Modeling biofilm growth in the presence of carbon dioxide and water flow in the subsurface

Abstract

The concentration of greenhouse gases—particularly carbon dioxide (CO2)—in the atmosphere has been on the rise in the past decades. One of the methods which have been proposed to help reduce anthropogenic CO2 emissions is the capture of CO2 from large, stationary point sources and storage in deep geological formations. The caprock is an impermeable geological layer which prevents the leakage of stored CO2, and its integrity is of utmost importance for storage security. Due to the high pressure build-up during injection, the caprock in the vicinity of the well is particularly at risk of fracturing. Biofilms could be used as biobarriers which help prevent the leakage of CO2 through the caprock in injection well vicinity by blocking leakage pathways.
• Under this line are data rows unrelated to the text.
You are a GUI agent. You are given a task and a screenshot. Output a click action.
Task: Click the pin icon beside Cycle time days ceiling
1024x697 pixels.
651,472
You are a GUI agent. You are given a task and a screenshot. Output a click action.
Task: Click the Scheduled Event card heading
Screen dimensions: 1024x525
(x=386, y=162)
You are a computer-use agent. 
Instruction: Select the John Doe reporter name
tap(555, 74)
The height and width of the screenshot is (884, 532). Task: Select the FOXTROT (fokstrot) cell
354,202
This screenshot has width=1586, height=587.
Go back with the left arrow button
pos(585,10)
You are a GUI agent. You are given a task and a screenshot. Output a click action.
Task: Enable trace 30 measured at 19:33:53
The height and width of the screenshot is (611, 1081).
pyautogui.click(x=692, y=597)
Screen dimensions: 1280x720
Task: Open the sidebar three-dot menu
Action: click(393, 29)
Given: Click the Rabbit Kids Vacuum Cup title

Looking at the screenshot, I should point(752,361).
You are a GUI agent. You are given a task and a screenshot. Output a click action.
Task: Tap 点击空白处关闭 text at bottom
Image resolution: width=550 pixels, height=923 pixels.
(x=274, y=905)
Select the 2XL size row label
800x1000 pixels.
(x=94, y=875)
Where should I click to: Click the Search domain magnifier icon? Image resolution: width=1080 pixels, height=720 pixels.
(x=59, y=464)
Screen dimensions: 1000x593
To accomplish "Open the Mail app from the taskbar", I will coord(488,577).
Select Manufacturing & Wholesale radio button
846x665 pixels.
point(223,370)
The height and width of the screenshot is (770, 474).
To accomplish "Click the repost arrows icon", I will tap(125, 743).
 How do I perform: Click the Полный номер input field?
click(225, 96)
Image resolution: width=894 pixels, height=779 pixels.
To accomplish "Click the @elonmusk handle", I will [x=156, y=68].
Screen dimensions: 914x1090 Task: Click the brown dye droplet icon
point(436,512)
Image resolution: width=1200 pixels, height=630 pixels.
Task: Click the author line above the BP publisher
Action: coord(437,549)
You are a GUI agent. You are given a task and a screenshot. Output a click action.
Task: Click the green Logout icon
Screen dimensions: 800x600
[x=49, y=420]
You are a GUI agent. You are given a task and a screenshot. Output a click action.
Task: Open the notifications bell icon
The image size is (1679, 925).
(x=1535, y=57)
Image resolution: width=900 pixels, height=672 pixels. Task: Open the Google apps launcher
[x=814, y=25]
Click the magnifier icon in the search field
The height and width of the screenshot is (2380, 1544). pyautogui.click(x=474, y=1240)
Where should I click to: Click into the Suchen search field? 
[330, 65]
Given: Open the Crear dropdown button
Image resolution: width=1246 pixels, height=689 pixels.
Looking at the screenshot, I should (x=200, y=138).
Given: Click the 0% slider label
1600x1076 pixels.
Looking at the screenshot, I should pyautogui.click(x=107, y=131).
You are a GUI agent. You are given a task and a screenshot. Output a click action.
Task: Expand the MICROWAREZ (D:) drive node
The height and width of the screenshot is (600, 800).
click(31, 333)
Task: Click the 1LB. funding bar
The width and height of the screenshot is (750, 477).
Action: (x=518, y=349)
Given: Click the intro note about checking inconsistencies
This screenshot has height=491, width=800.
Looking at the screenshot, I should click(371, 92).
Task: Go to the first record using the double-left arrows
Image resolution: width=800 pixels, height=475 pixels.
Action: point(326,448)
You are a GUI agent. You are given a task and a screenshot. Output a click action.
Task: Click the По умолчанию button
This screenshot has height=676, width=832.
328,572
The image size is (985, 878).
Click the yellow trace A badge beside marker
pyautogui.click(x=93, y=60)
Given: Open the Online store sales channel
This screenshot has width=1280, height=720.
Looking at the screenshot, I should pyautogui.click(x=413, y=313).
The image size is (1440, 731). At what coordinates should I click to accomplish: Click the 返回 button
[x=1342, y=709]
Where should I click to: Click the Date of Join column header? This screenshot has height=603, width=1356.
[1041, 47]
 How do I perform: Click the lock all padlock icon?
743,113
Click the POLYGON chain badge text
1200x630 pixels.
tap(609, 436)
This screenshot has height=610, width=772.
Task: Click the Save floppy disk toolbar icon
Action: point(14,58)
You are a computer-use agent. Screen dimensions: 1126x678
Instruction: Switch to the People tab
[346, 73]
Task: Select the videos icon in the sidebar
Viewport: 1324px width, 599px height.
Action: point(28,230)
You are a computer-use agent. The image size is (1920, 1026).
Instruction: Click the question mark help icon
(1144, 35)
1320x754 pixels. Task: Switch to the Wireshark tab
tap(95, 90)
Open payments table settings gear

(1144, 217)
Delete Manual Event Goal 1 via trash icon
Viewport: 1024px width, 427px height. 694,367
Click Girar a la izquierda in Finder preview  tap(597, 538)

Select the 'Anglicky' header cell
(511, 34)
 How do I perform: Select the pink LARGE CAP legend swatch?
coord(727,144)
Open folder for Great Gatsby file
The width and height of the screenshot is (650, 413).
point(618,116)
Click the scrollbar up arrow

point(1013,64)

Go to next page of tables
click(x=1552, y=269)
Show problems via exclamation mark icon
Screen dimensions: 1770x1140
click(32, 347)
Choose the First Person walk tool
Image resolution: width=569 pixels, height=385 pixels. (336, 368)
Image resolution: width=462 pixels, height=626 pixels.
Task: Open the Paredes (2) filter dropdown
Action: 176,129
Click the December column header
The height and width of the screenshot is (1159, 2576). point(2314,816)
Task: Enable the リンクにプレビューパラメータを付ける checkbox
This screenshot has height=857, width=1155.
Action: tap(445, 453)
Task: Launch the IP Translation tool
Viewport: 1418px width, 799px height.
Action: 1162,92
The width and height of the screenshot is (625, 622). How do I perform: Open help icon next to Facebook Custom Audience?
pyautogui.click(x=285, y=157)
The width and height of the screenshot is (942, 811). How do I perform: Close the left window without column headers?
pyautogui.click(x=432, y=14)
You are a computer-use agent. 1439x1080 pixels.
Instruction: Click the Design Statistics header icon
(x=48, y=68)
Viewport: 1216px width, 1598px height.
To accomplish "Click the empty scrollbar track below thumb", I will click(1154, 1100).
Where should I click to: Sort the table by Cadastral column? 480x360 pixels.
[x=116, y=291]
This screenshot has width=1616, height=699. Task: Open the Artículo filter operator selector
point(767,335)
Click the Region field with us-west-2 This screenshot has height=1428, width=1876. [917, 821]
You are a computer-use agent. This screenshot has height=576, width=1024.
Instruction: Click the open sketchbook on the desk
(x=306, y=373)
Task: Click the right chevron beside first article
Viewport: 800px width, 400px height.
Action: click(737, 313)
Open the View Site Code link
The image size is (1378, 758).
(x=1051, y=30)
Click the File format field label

The biofilm could also protect well cement from corrosion by CO2-rich brine.The goal of this paper is to develop and test a numerical model which is capable of simulating the development of a biofilm in a CO2 storage reservoir. This involves the description of the growth of the biofilm, flow and transport in the geological formation, and the interaction between the biofilm and the flow processes. Important processes which are accounted for in the model include the effect of biofilm growth on the permeability of the formation, the hazardous effect of supercritical CO2 on suspended and attached bacteria, attachment and detachment of biomass, and two-phase fluid flow processes. The model is tested by comparing simulation results to experimental data.